第1回 乱獲で資源は危機的に、生息地破壊も一因

温帯域の3種類のシラスウナギの資源量の変化 (立川賢一による)

 ウナギ資源の減少はニホンウナギだけにとどまらない。主に食用になっている他の2種、欧州のヨーロッパウナギと北米のアメリカウナギも、ニホンウナギと同様に個体数の減少が目立つ。

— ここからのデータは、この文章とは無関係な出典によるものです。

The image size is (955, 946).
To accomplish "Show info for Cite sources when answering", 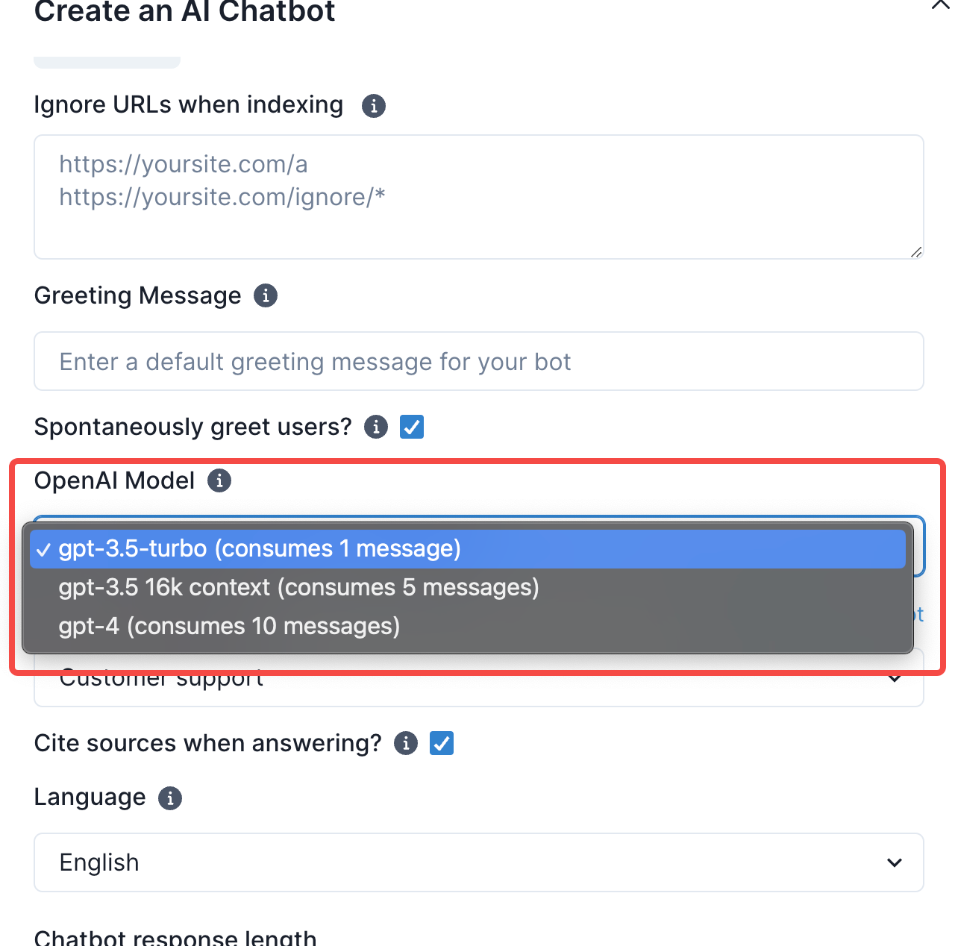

 中でもヨーロッパウナギの状況は深刻で、国際自然保護連合(IUCN)の絶滅危惧種リスト(レッドリスト)では、最も絶滅危険度の高いランクである「近い将来に極めて絶滅の恐れが高い種(CR)」とされ、ワシントン条約の規制対象種にもなっている。アメリカウナギも、米国東海岸の各州レベルで漁獲の禁止措置や規制が導入されている。

 ウナギ減少の理由は必ずしも明確にはなっていない。だが、重要なものとして指摘されているのが、河口堰やダム、水力発電所などウナギの遡上や降下を阻む巨大な河川構造物の建設だ。これに、河川や湖沼の護岸のコンクリート化などによる生息地の破壊も加わって、ウナギの生息に大きな影響を与えたとされている。

 北関東の利根川流域や茨城県の霞ケ浦・北浦などは、かつては日本最大級の親ウナギとシラスウナギの産地であったのだが、1960年代後半から70年代に掛けて利根川の河口堰やその隣の常陸川の逆水門などが建設された結果、漁獲量が急減し、漁業がほぼ崩壊状態となったことがデータによって裏付けられている。